Gli scherzi memorabili, i kaziri per Fini e la Borgata Pinarelli per Veltroni
Nel denso calendario della festa, tra spettacoli, presentazioni librarie, sfide culturali c’è sempre un ring politico in cui destra e sinistra incrociano metaforicamente i guantoni all’insegna del confronto tra programmi e visioni diverse. Atreju non è mai stata un passerella autoreferenziale, una kermesse chiusa, come la festa dell’Unità tanto per non fare nomi dove l’ospitata dell’avversario è una notizia, un’eccezione. Non una festa autocelebrativa ma un luogo aperto ai cittadini. Largo ai ‘nemici’ dunque, accolti con applausi e grande curiosità dal pubblico giovanile e non solo.
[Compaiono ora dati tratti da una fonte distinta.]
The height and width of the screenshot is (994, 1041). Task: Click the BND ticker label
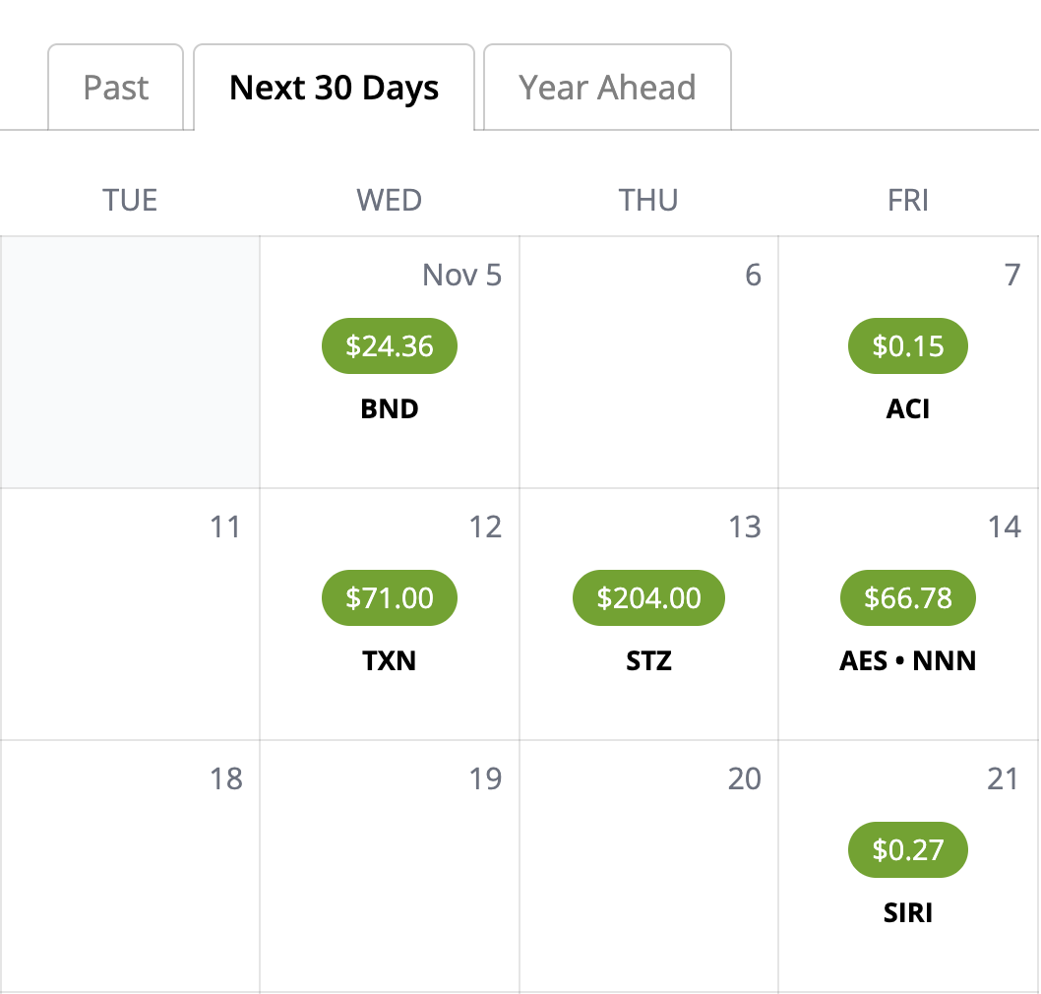[x=390, y=408]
Compagni cresciuti a pugni chiusi e Bella Ciao hanno sfidato la destra, scoprendo un universo complesso, maturo, ben diverso dal racconto stereotipato di una stampa pigra, sempre lì a misurare il tasso di nostalgismo nascosto.
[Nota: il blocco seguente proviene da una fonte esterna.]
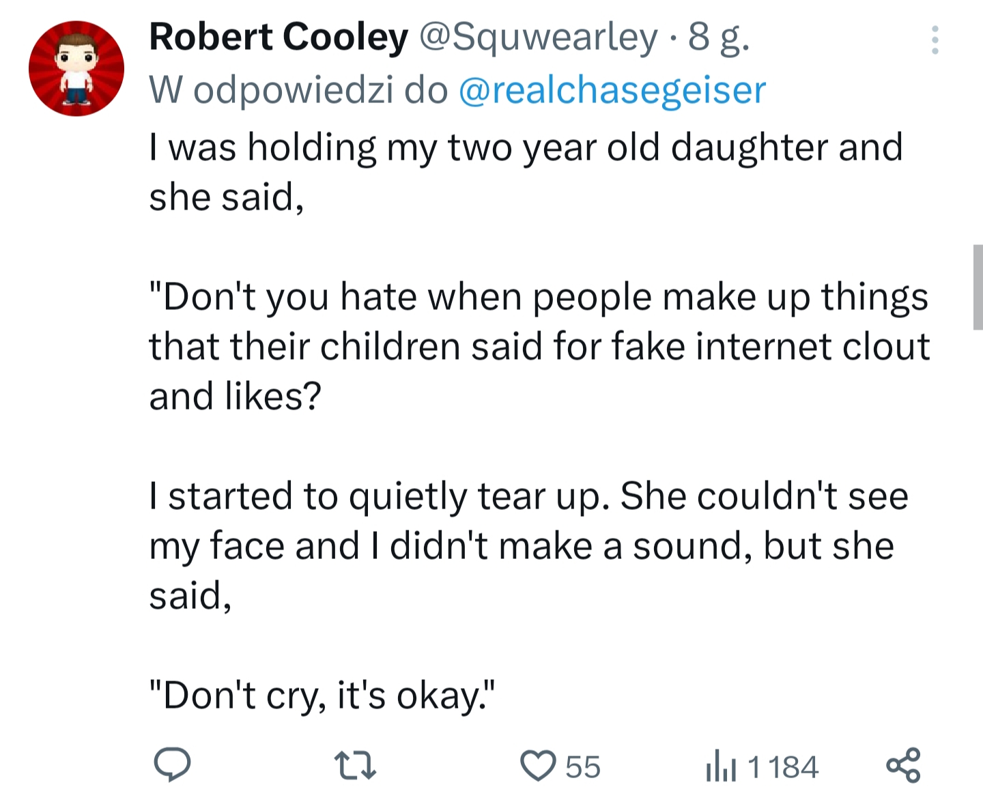983x802 pixels.
Task: Click the Robert Cooley display name
Action: [x=279, y=37]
Oggi la sinistra ha paura del confronto e Schlein detta le condizioni
Avversari e non si sono sottoposti agli scherzi più insolenti, perché la goliardia è l’altro ingrediente che non può mancare ad Atreju. Ne hanno fatto le spese tutti. Lo stesso Gianfranco Fini, padrone di casa, al quale è stato chiesto un impegno a tutela della minoranza cristiana degli inesistenti “kaziri” del Turkmenistan. Il leader di An, con il suo proverbiale aplomb rispose inventando a sua volta, per poi scoprire il tranello dei giovani. Non meno divertente il siparietto con Veltroni, sindaco di Roma, al quale vennero chiesti lumi sulla borgata Pinarelli, inventata di sanapianta. Non riuscì a svicolare alla trappola neppure l’algido D’Alema al quale il giovane di turno salito sul palco chiese la disponibilità a firmare una petizione per una inesistente vittima della caduta del Muro di Berlino. Oggi una sinistra abbarbicata all’ideologia, che litiga sul copyright di Pasolini, carente di programmi, sembra avere paura del confronto, dello scivolone a favore di telecamera. Sarà per questo che Nicola Fratoianni ha già detto che non metterà piede ad Atreju, più “coraggioso” Angelo Bonelli che dovrebbe andare. Dalla Bertinotti alla coppia di Avs il salto di statura è forte.